A Brief Overview of Node.JS Security Release November 2018
To maintain a good and secured website, developers are using different website development platforms and Node.js is a well maintained and highly reliable platform that is preferred by site owners.
However, the fact is, if you are a Node.js developer and you are deploying Node.js applications to production, then you have to monitor the code actively for any vulnerabilities that may be introduced by third party code and also for performance degradation.
Recently on 27th November, the security release updates have been available for all active Node.js release lines. All of them include fixes and solutions for the vulnerabilities that were identified and they also included the upgrades of Node.js 6 and 8 to OpenSSL 1.0.2q and upgrades of Node.js 10 and 11 to OpenSSL 1.1.0j.
In order to understand the impact that the vulnerabilities have on your application and the urgency to upgrade it, let’s discuss the security issues and the solutions in details.
(CVE-2018-12120): The Debugger Port 5858 Listens on Any Interface
This default interface in now the localhost. In the latest security update, this debugger is removed in version 8 and is replaced with the inspector and so no versions from 8 onwards are vulnerable anymore.
(CVE-2018-12122) Slowloris HTTP Denial of Service
All version of 6 and later are vulnerable, but the impact is LOW. Node.js development company has to be very careful as an attacker can cause a denial of service by sending many requests and keeping the HTTP ad HTTPS connections and other resources engaged for a longer time period.
Now a timeout of 40 seconds has been applied to the servers that receives HTTP headers. Whenever the headers are not received within this period, the socket is destroyed and this helps to protect from denial of service.

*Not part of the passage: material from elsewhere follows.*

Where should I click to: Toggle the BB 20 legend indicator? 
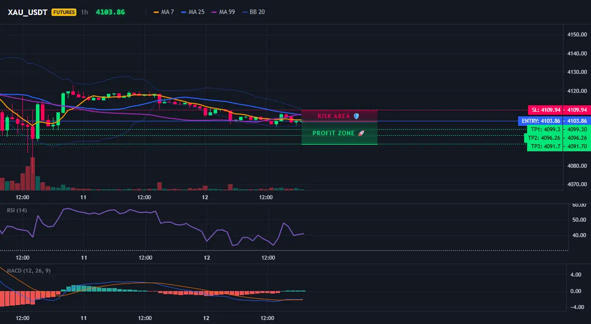[x=253, y=12]
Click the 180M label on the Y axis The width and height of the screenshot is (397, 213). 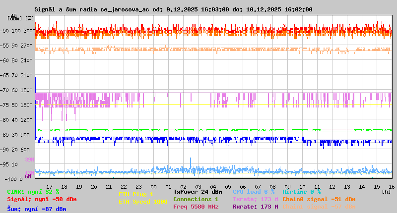[x=26, y=90]
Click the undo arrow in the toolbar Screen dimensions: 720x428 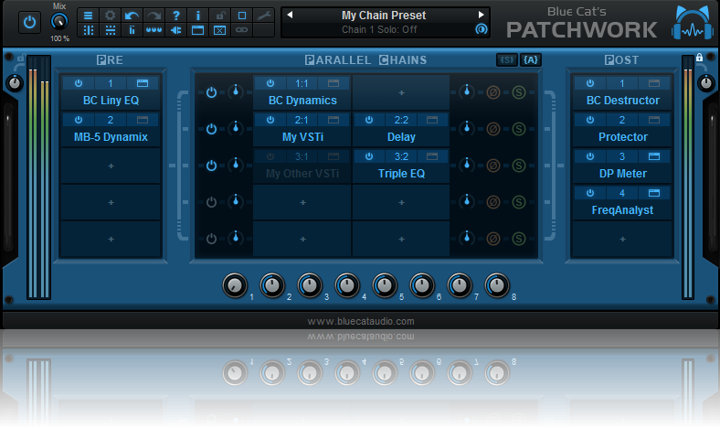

(CVE-2018-12121) Denial of Service with Large HTTP Headers
Versions from 6 and onwards are vulnerable and the severity is also very HIGH. The denial of service was attained by sending many requests with maximum size HTTP header in combination with the careful completion of these headers.
Due to heap allocation failure, the Node.js HTTP server was forced to abort. But now the total size of the HTTP header received must not exceed 8192 bytes.
CVE-2018-12116: HTTP Request Splitting
Node.js 6 and onwards are vulnerable with a MEDIUM severity. If un-sanitized user provider Unicode data is used for the path option of an HTTP request, then the data can trigger an unexpected and user defined HTTP request to the same server. This security concern has been fixed and applied to Node.js 10 and later.
(CVE-2018-0735) Timing Vulnerability in OpenSSL in ECDSA Signature Generation
The Open SSL ECDSA signature algorithm is vulnerable to a timing side channel attack where the attacker can use different variations in the algorithm in order to recover the private key.